# [EXERCISE REQUIREMENTS]
In the listing that follows, copy out each line that includes the word "computer".

# [SUPPLIED MATERIAL]
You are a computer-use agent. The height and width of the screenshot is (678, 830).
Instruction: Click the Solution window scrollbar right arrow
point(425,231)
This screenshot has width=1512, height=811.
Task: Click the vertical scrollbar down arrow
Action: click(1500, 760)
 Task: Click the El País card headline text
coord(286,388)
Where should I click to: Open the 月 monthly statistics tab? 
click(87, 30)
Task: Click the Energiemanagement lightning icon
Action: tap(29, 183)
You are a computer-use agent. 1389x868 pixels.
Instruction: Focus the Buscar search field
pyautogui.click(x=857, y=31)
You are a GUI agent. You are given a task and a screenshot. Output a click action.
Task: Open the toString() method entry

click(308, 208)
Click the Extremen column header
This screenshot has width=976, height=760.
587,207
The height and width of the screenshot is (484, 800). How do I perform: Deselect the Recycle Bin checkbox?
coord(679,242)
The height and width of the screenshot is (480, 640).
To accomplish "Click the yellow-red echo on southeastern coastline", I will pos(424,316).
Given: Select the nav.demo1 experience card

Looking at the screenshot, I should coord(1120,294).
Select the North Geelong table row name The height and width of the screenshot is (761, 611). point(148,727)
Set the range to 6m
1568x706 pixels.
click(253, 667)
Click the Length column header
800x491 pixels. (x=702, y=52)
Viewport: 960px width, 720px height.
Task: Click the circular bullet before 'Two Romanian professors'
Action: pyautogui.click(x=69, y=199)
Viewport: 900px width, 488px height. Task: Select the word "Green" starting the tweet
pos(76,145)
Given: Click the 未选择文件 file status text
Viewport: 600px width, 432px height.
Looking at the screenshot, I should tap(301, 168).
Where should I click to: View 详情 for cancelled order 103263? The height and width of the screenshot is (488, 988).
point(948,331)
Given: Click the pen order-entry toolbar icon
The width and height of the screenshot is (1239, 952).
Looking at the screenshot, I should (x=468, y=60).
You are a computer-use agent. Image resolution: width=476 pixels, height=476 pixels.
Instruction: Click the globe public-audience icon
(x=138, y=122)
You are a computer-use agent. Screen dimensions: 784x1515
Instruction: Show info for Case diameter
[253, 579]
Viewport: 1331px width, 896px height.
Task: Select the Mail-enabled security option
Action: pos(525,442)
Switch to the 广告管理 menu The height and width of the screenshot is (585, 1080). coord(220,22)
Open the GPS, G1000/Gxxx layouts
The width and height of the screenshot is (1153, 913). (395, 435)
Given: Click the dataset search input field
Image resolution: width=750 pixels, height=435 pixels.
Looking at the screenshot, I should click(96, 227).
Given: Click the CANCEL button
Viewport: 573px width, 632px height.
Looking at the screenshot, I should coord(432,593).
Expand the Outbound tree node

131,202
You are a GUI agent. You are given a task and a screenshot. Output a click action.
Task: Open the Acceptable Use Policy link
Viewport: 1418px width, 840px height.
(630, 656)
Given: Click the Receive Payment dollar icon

# [YOUR SOLUTION]
You are a computer-use agent. The height and width of the screenshot is (678, 830).
You are a computer-use agent. 1389x868 pixels.
You are a computer-use agent. Image resolution: width=476 pixels, height=476 pixels.
You are a computer-use agent. Screen dimensions: 784x1515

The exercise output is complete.